Simply Put
The development and normal aging of every cell in the body is guided by a precise “choreography” of gene expression, dictated by regulatory elements in our DNA known as enhancers. These enhancers have traditionally been viewed as independent switches that are turned on by binding to sequence-specific proteins known as transcription factors. However, we recently uncovered an unprecedented interaction between different enhancers, in which the activity at one enhancer directly controls the physical ability of a separate enhancer on the same chromosome to bind its specific transcription factors. Such inter-enhancer communication increases the complexity and flexibility in the logic of transcriptional circuitry controlling development and aging, but the underlying mechanisms are currently unknown.
This project investigates the fundamental rules of this inter-enhancer communication. By using a specific gene system – the IRF8 superenhancer locus – as a high-resolution model, we are mapping how these sequential “handoffs” establish cell identity of the type 1 conventional dendritic cell. We believe this represents a universal principle of genomic organization. Understanding how this coordination is maintained, and how it might break down, is critical for deciphering the predictable decline of cell function during aging. Our goal is to move beyond viewing DNA as a static blueprint and instead reveal the dynamic, interdependent network that governs life across the human lifespan.
Description
Lineage specification is often governed by the sequential activation of stage-specific enhancers. In our model, three enhancers located at +56kb, +41kb, and +32kb downstream from the Irf8 promoter are activated by distinct transcription factors: C/EBPa initiates expression in early progenitors, followed by E proteins in the common dendritic cell progenitor (CDP), and finally BATF3, which maintains expression throughout the cDC1’s lifespan.
Our recent findings revealed a previously unappreciated cis-dependent interaction between these elements. In compound genetic models, we found that the deletion of an earlier enhancer renders a subsequent, physically intact enhancer to be functionally inaccessible on the same chromosome, unable to bind its transcription factors, causing a failure in cDC1 development. This occurs even when the necessary transcription factors are present at normal levels, suggesting that the activity of a prior enhancer is a mechanistic requirement for the chromatin opening of subsequent regulatory sites.

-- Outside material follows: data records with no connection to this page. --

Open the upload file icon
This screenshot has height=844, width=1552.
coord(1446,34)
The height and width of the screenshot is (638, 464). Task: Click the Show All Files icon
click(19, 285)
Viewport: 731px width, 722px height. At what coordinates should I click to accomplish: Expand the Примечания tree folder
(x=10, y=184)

The project will employ a multi-layered approach to dissect this mechanism:
Single-Cell Multiomics: We will utilize paired scRNA-seq and scATAC-seq to map the chromatin and transcriptional landscapes of bone marrow progenitors across multiple genetic variants.
eRNA Characterization: We will develop targeted RNA-capture sequencing to map low-abundance enhancer RNAs (eRNAs) at high resolution to test their role in inter-enhancer communication.

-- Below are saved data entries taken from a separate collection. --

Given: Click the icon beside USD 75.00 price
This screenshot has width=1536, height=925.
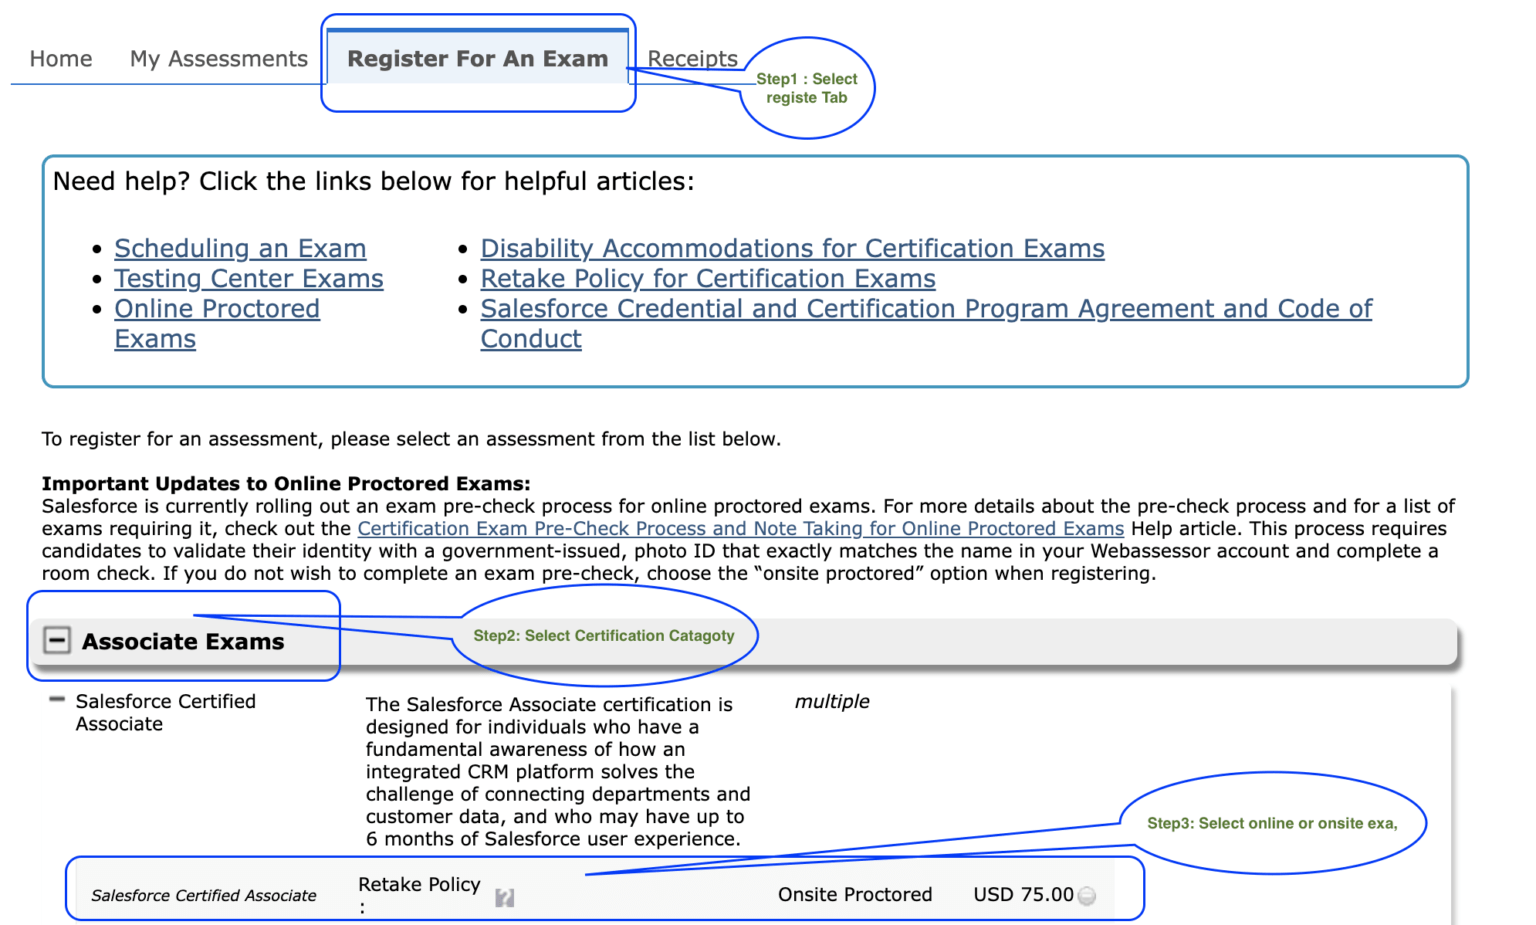Looking at the screenshot, I should (x=1086, y=896).
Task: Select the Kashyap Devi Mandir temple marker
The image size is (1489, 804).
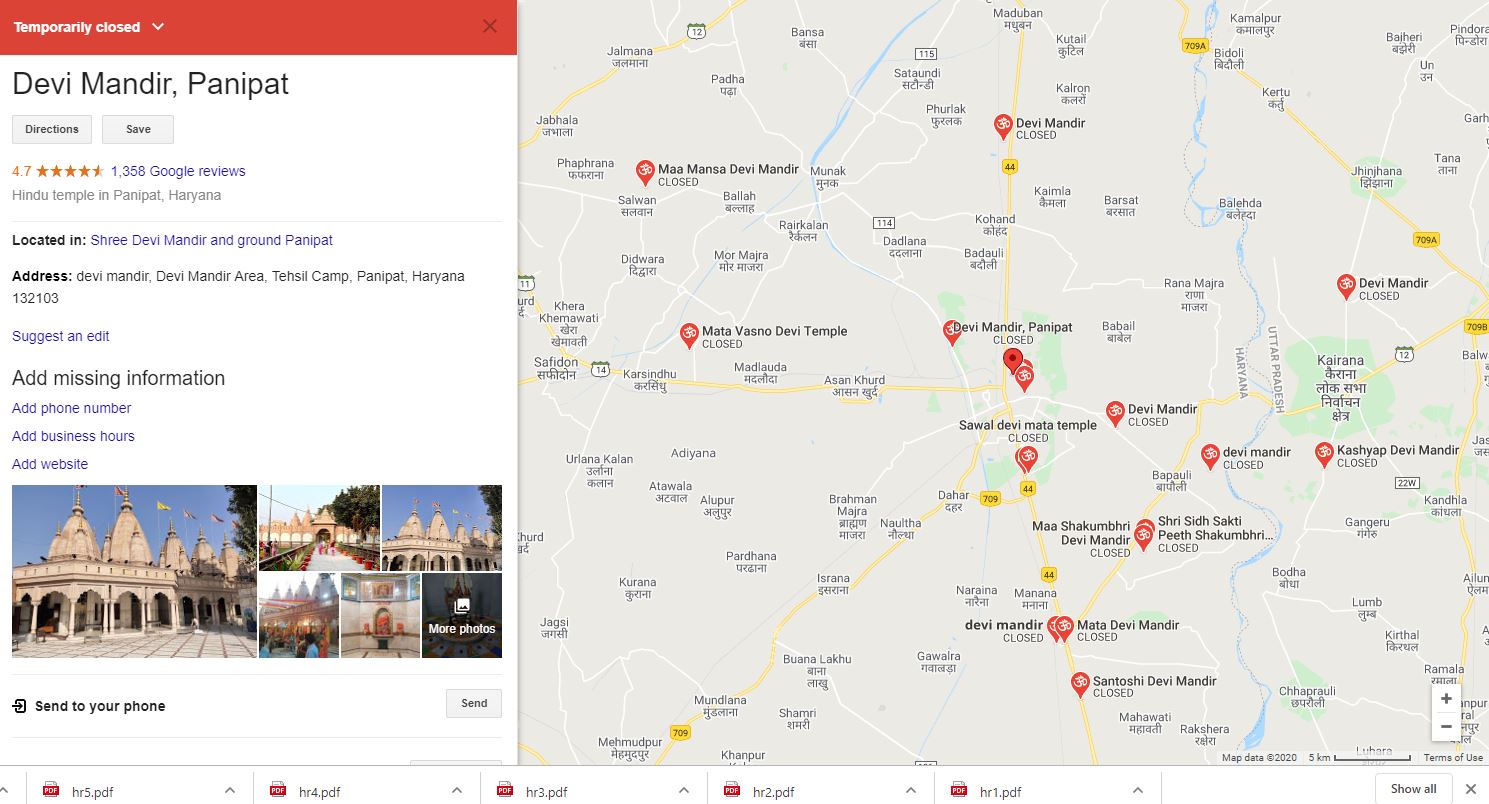Action: 1323,453
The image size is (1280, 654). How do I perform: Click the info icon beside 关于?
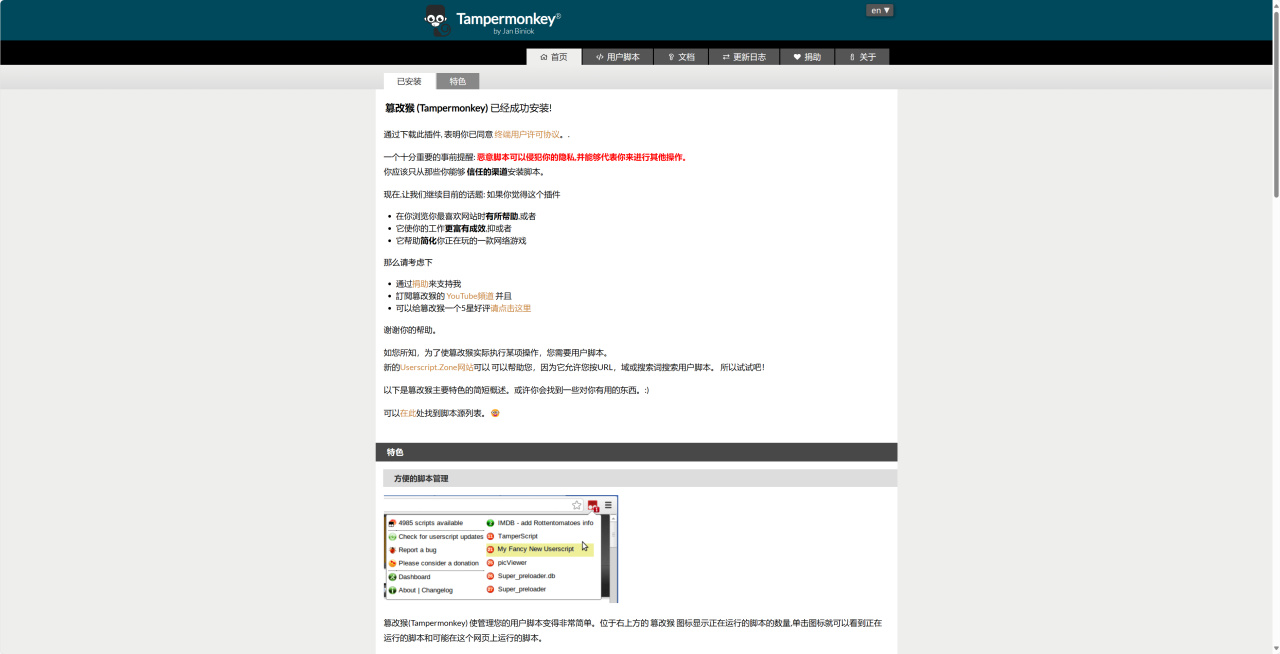click(x=852, y=57)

Functional Perturbation: Using CRISPR interference (CRISPRi), we will selectively block eRNA transcription to determine if the process of transcription itself is necessary for the recruitment of lineage-determining factors.
3D Chromatin Architecture: We will apply Hi-ChIP and modified Hi-C techniques to visualize the physical looping interactions between enhancers and the promoter as they evolve during development.
By integrating these data, we will generate a 4D model of gene regulation. This work reframes our understanding of distal regulatory elements not as independent switches, but as a coordinated, interdependent network. This discovery has broad implications for understanding how subtle epigenetic shifts can lead to the loss of cell populations, providing a roadmap for future interventions in aging and regenerative medicine.
Year 1 Objectives: Mapping the Epigenetic Landscape and Enhancer RNA Dynamics.
The first year of the project establishes a high-resolution molecular atlas of the regulatory transitions at the Irf8 locus. This foundational work is essential for moving from observation to functional interrogation of the sequential “handoff” mechanism.
Single-Cell Multiomic Profiling of Progenitors: We will utilize paired scRNA-seq and scATAC-seq to simultaneously measure chromatin accessibility and gene expression within precise bone marrow progenitor populations, including MDPs, CDPs, and pre-cDCs.
Genetic Variant Comparison: This analysis will compare wild-type controls with a suite of genetic variants, including individual enhancer mutants D32, D41, and D56 and F1 intercrosses (D32/D41, D41/D56, and D32/D56) to observe how specific deletions disrupt the developmental trajectory.
eRNA Targeted Capture & Mapping: We will initiate the development of a highly sensitive RNA-capture sequencing method using biotinylated probes to detect and map low-abundance, potentially non-polyadenylated enhancer RNAs (eRNAs) at the +56kb, +41kb, and +32kb sites.